§ PROVIDED RECORDS:
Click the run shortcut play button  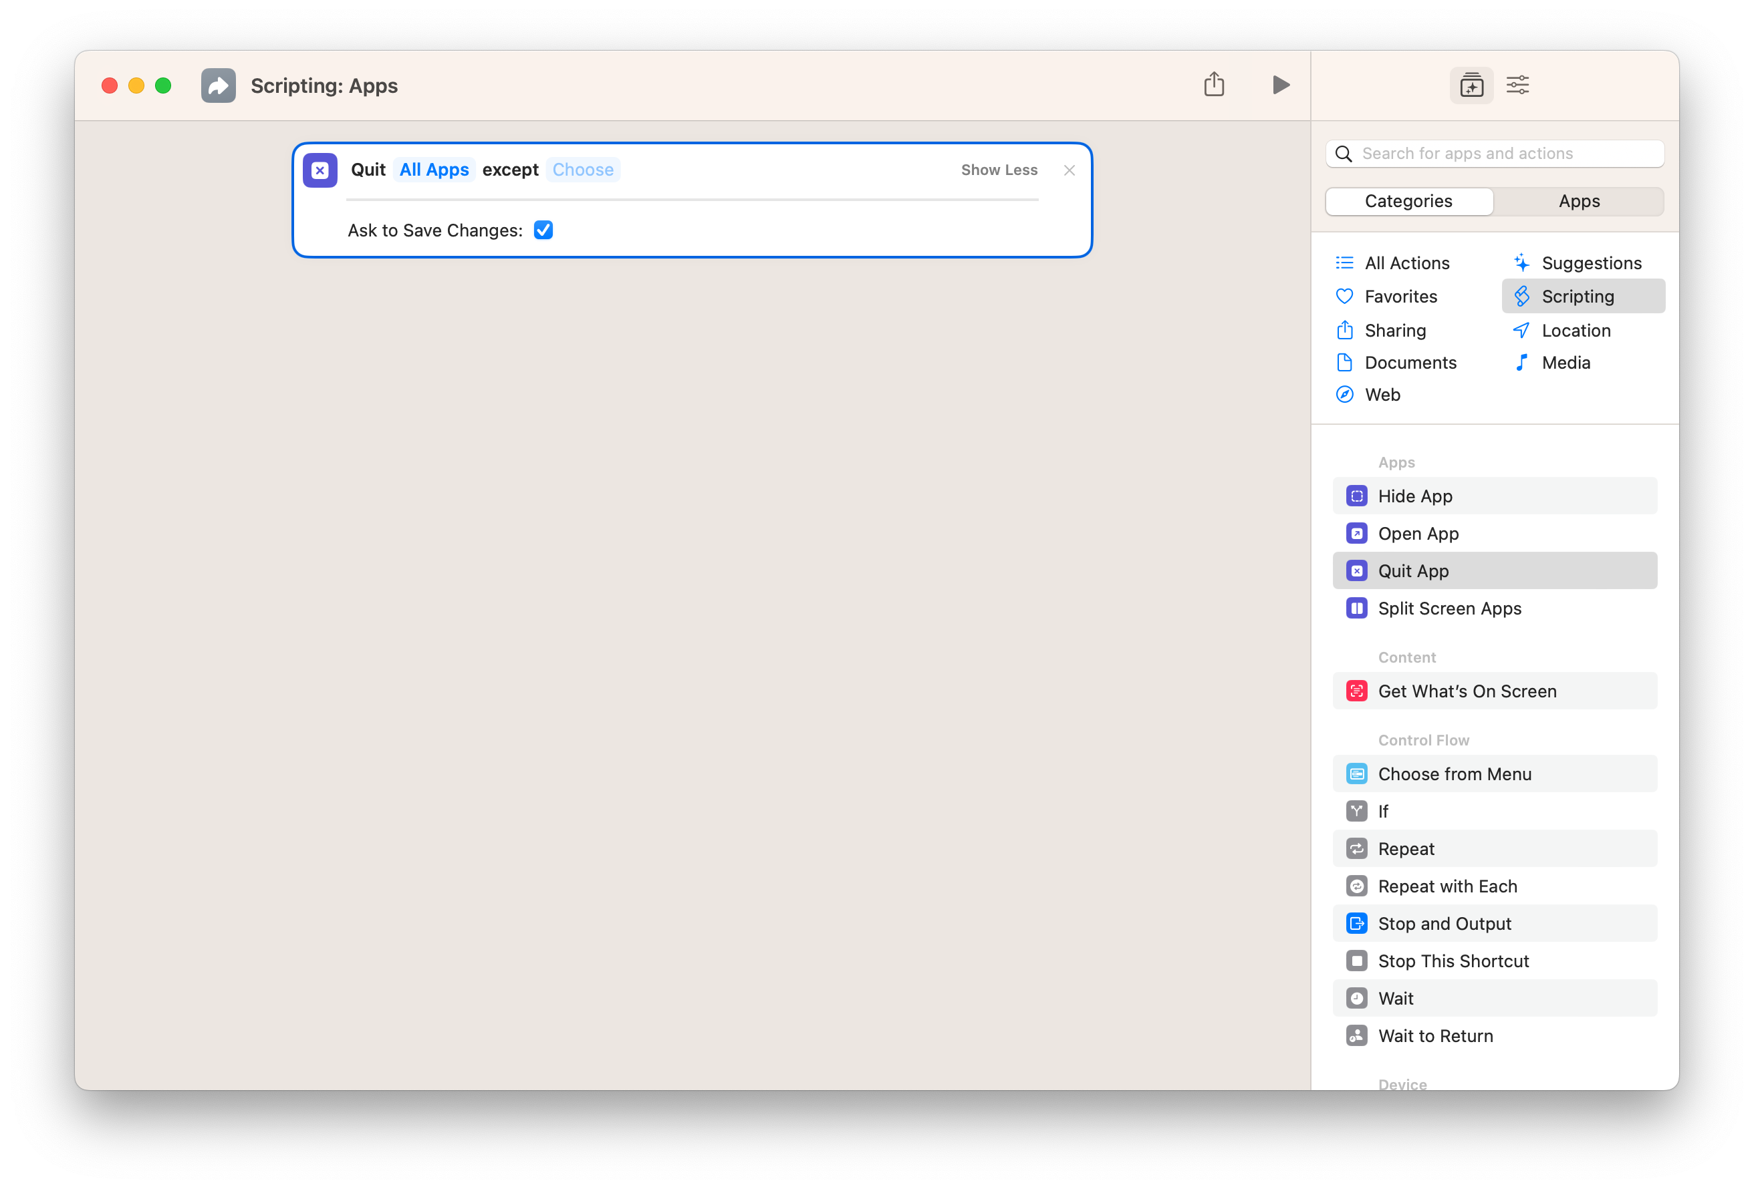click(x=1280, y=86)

---

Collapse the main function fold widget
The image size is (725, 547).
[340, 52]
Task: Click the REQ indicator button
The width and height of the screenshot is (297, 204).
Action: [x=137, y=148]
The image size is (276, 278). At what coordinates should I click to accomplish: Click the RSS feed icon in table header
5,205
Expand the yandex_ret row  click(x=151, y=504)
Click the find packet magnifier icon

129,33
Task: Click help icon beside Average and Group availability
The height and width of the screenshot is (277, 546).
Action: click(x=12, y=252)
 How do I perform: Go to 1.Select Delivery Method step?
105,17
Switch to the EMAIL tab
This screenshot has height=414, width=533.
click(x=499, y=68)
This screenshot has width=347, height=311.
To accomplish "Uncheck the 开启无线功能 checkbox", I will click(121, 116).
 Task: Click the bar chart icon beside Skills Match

* * *

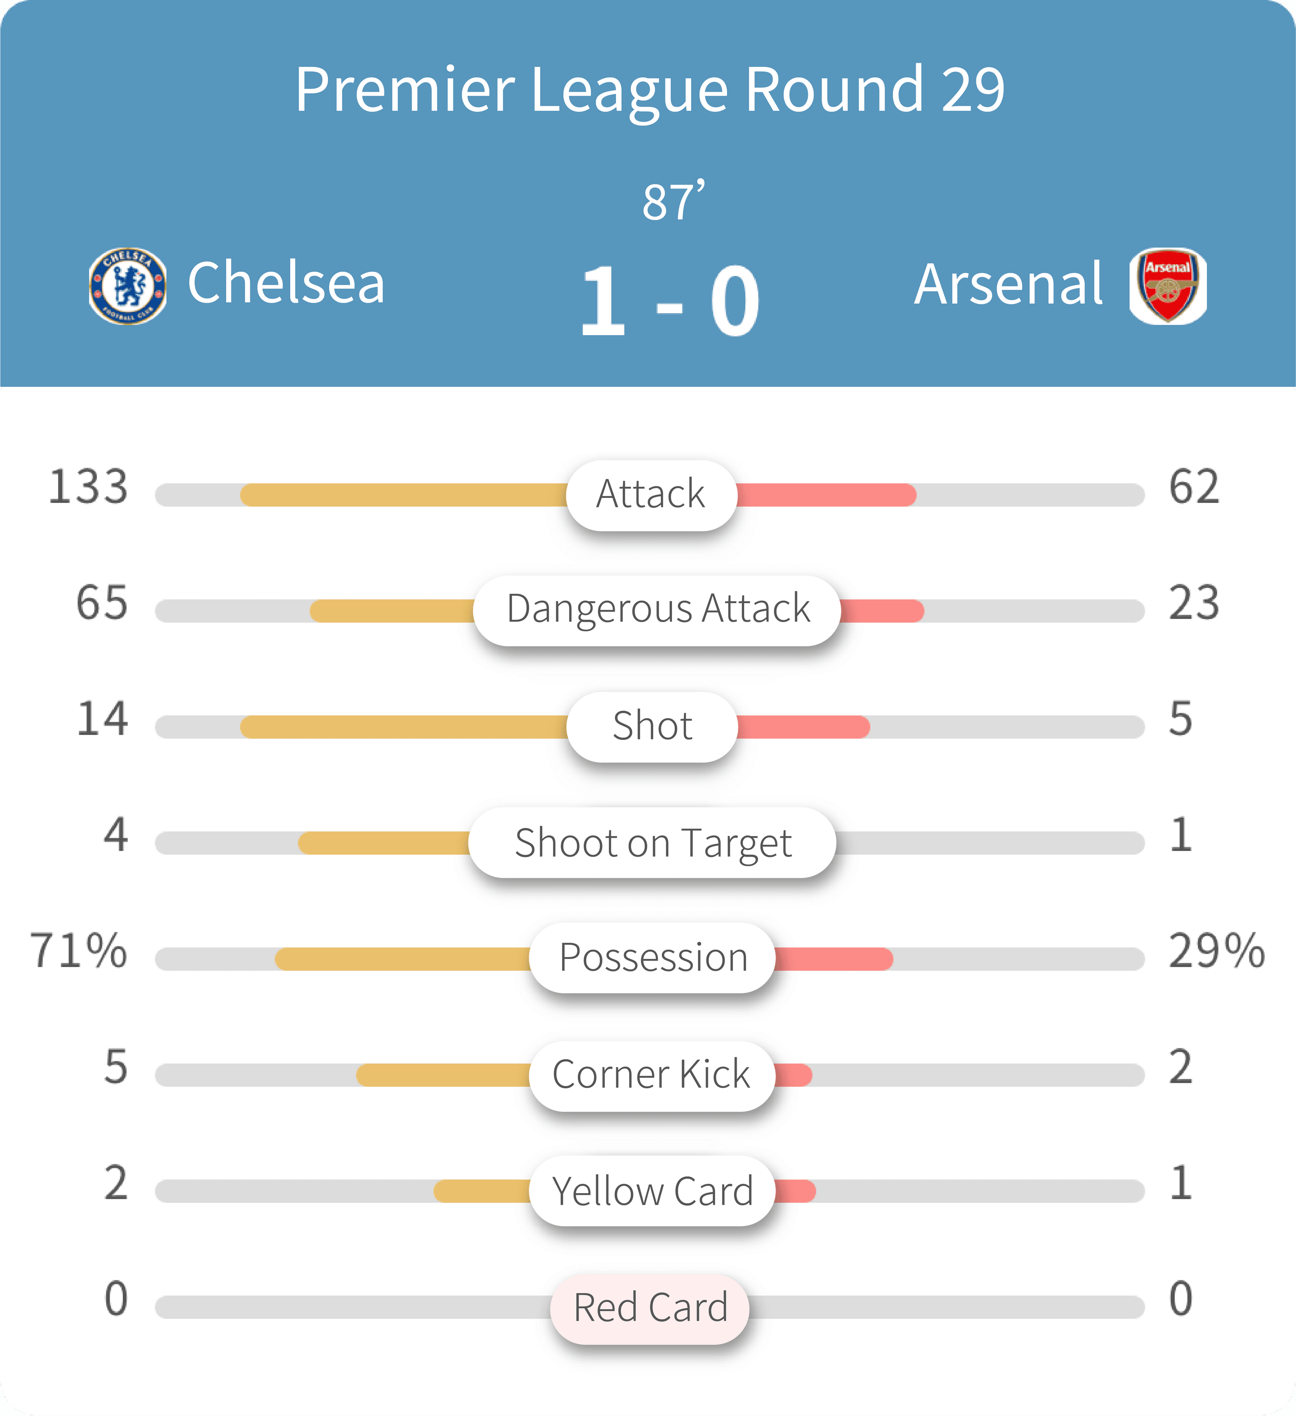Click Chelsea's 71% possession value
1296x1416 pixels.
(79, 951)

§ WORK TO COMPLETE:
Give back, unchanged, the run of lines in the listing above that begins at the line containing "This screenshot has width=347, height=311." and ends at the line containing "Task: Click the bar", both included.

§ SOLUTION FOR THIS PROBLEM:
This screenshot has width=347, height=311.
To accomplish "Uncheck the 开启无线功能 checkbox", I will click(121, 116).
 Task: Click the bar chart icon beside Skills Match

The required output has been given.